It's bad enough that crocodiles exist at all. They're prehistoric! Why haven't they died out or evolved into something new ferchrissakes??? *shudder*

And now this!

Crocodiles can climb trees. And they do it well, too: Some of the toothy reptiles have been spotted as high as 32 feet up a tree.
To determine just how frequently crocodiles climb into trees, the team looked in several places. The first was published scientific literature -- all three references, one of which, dating back to 1972, described how baby crocodiles could "climb into bushes, up trees and even hang on reeds like chameleons."
In Australia, they saw crocodiles in trees -- and spotted one individual attempting to scale a chain-link fence. In the Everglades and Central America, many crocodiles were spotted basking on the concealed lower branches of mangrove trees. At some of these sites, the only way the reptiles could have reached their resting spot was by climbing up the tree trunk itself. And in Africa, Nile crocodiles and their relatives were seen just as frequently in trees as were some birds.
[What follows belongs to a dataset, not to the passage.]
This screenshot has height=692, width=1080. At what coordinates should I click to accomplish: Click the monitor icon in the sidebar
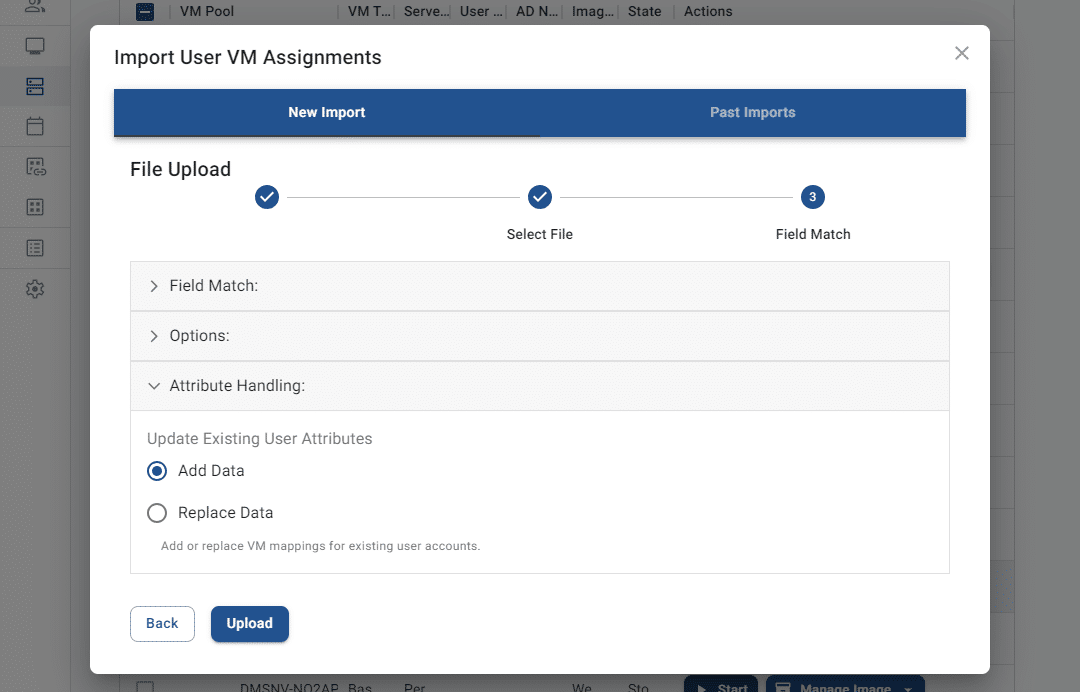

In many instances, these reptiles were lying on tree limbs that were nowhere near the water. One was spotted on a log 13 feet above the water and 16 feet from the riverbank. "To reach this site the crocodile would have had to scale a [13-foot] completely vertical bank and then walk amongst the branches to reach the end of the tree," the authors reported.

WTF?? Next you'll be telling me sharks can come out on land. Goddamned landsharks!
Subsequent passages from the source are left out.